** EXERCISE DIRECTIONS **
Filter the records below, keeping only lines with the string "computer".

** INPUT DATA **
▼
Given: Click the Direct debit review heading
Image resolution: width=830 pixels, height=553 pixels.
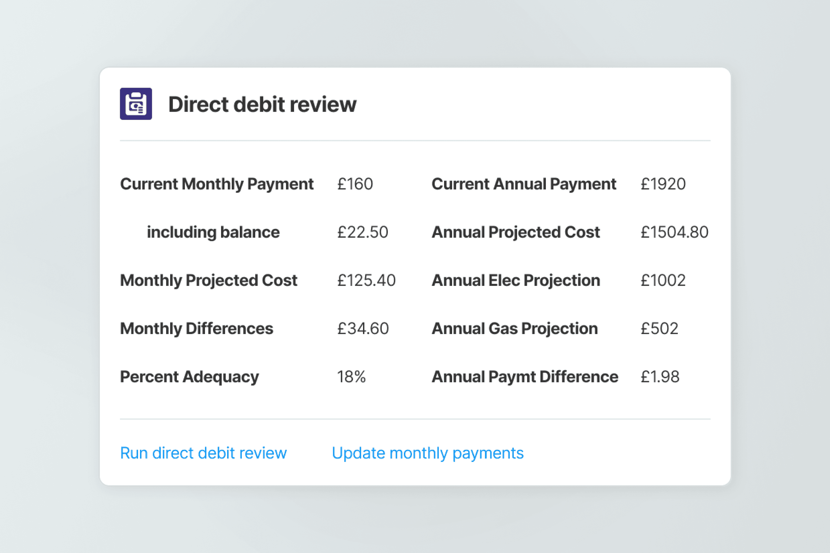Looking at the screenshot, I should (x=262, y=104).
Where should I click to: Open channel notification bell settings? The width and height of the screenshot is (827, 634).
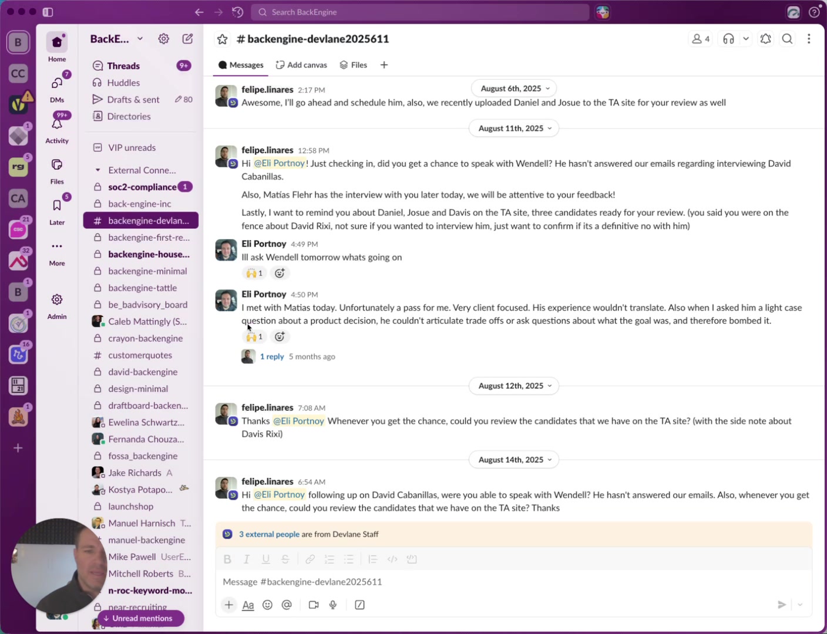point(765,39)
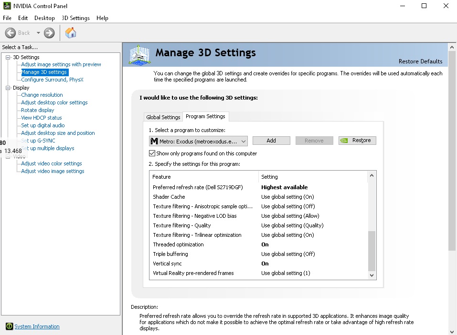Click the Add program button
The image size is (457, 335).
tap(271, 141)
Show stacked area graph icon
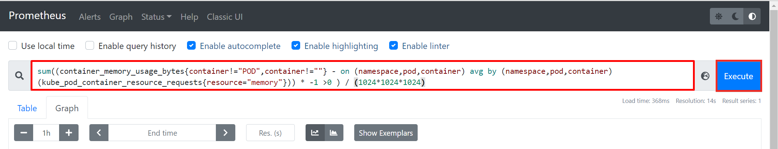Screen dimensions: 778x149 coord(334,133)
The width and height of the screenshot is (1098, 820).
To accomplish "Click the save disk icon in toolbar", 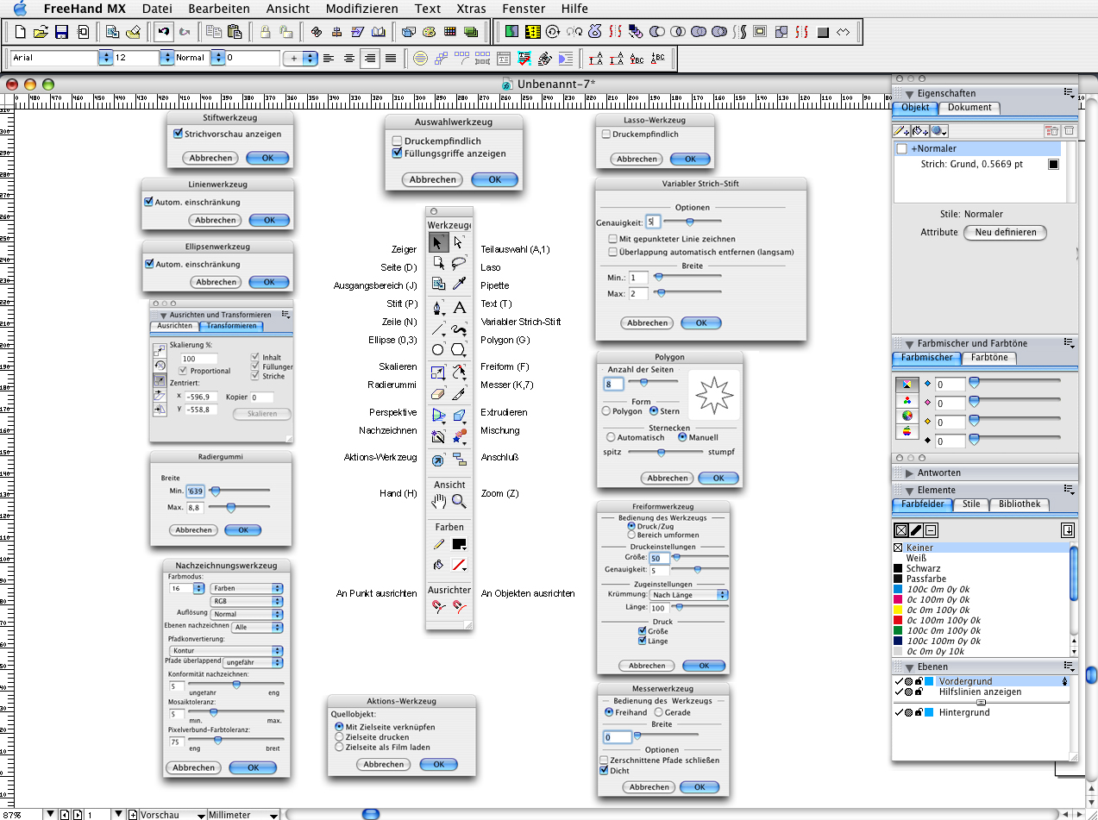I will tap(61, 33).
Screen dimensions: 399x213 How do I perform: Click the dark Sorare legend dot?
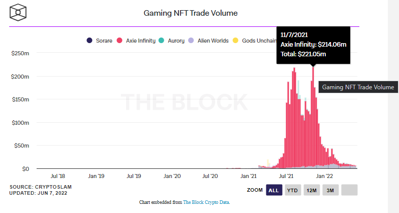(x=89, y=41)
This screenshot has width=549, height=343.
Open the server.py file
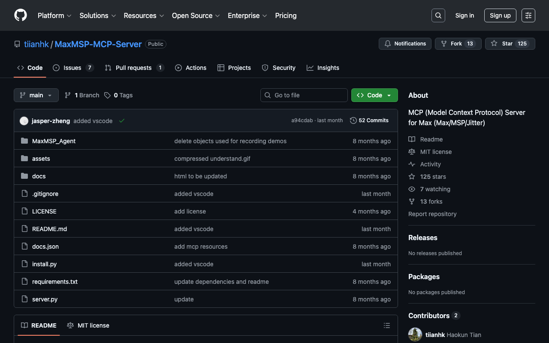pos(45,299)
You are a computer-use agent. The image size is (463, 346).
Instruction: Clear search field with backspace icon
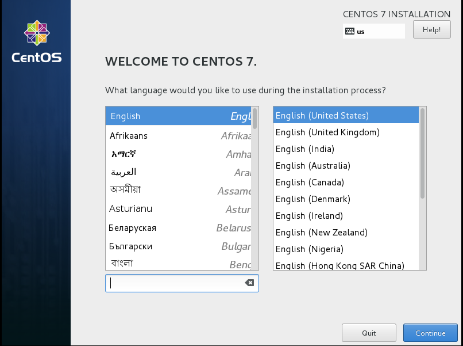[x=249, y=283]
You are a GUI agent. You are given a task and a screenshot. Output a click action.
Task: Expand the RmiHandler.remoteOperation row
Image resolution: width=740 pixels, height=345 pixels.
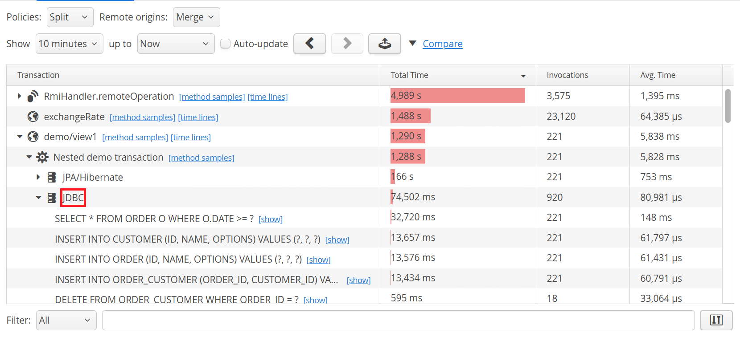(x=19, y=96)
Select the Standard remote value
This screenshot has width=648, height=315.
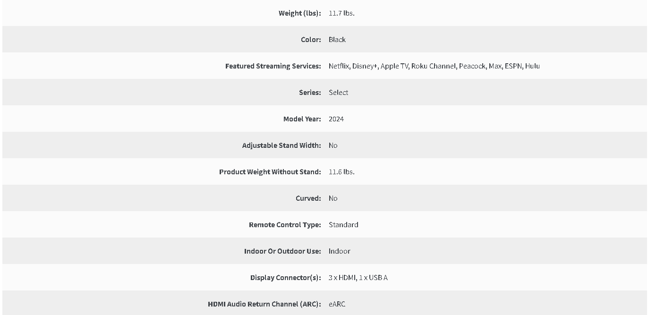coord(343,225)
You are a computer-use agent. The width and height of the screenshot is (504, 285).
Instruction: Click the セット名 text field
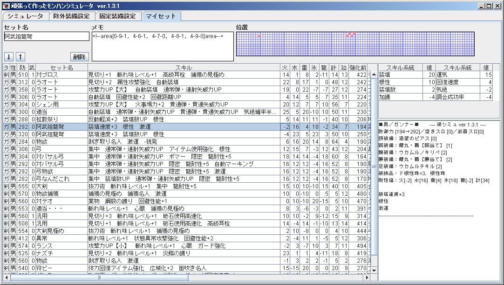click(46, 36)
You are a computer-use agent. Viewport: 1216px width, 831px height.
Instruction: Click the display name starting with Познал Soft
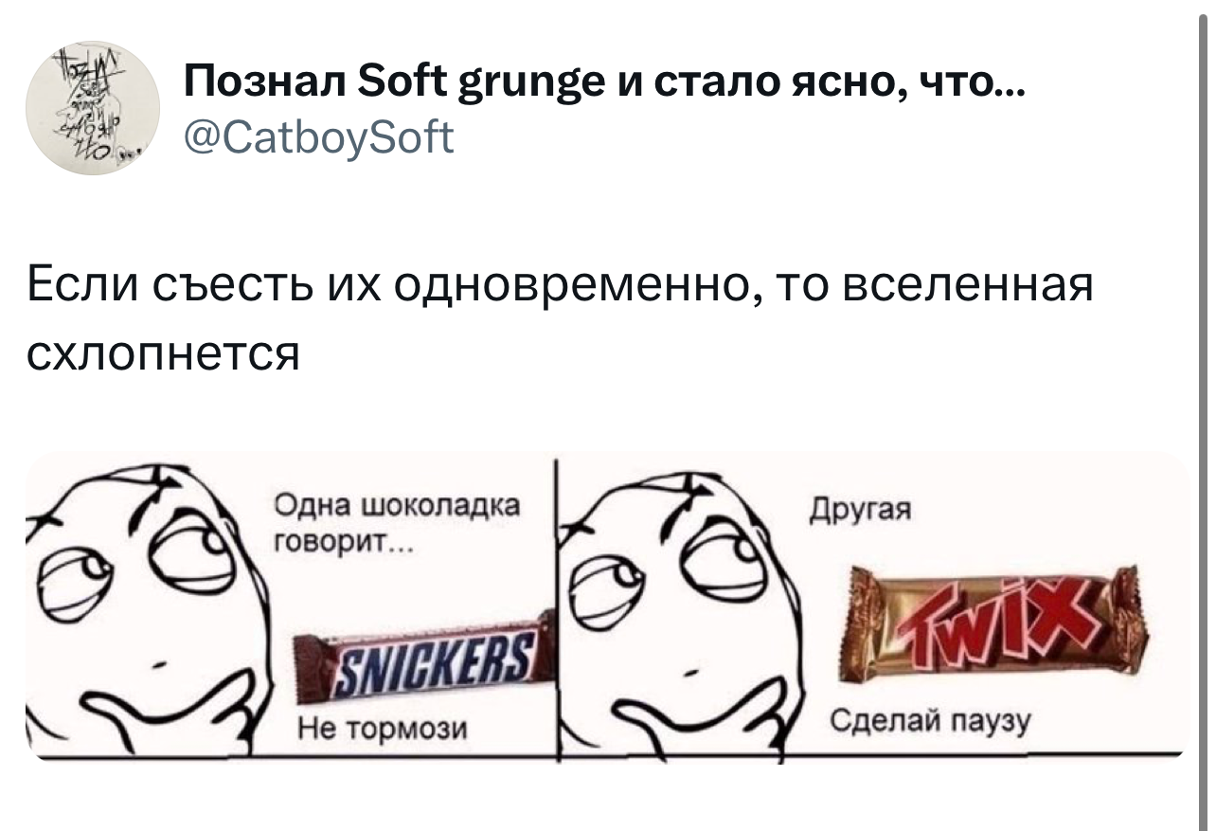point(602,87)
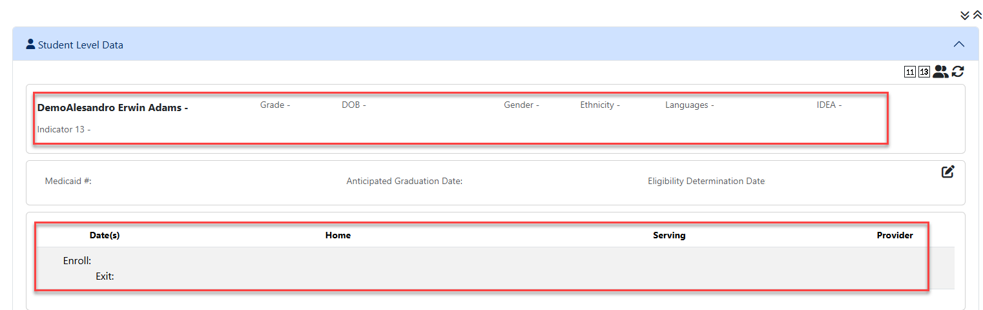Collapse the Student Level Data panel chevron
This screenshot has height=310, width=983.
(959, 45)
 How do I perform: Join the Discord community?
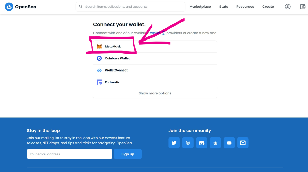coord(201,143)
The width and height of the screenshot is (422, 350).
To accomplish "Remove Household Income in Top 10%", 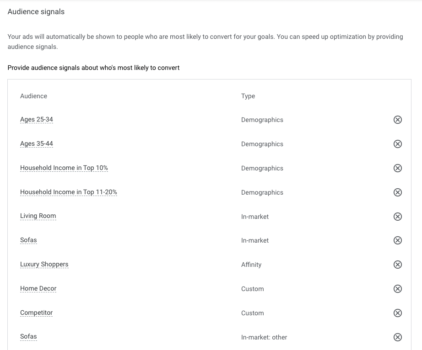I will pyautogui.click(x=397, y=168).
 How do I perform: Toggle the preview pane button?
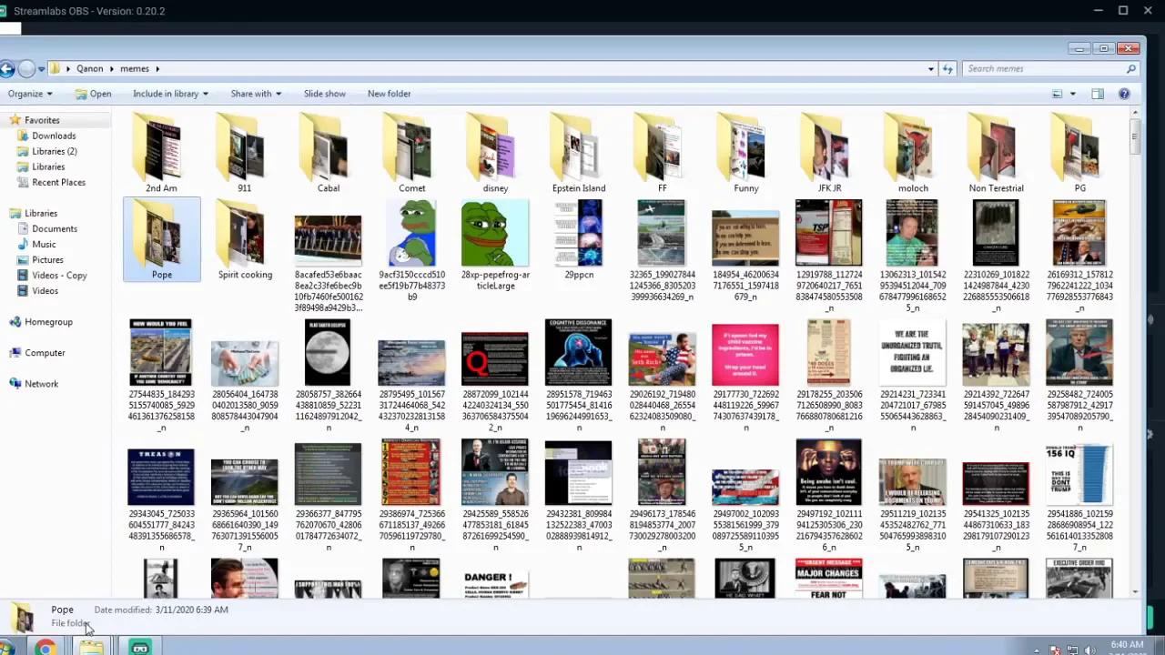click(1098, 94)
▲
** WRITTEN RESPONSE **
You are a computer-use agent. The image size is (463, 346).
You are a computer-use agent. The width and height of the screenshot is (504, 285).
You are a computer-use agent. Viewport: 1216px width, 831px height.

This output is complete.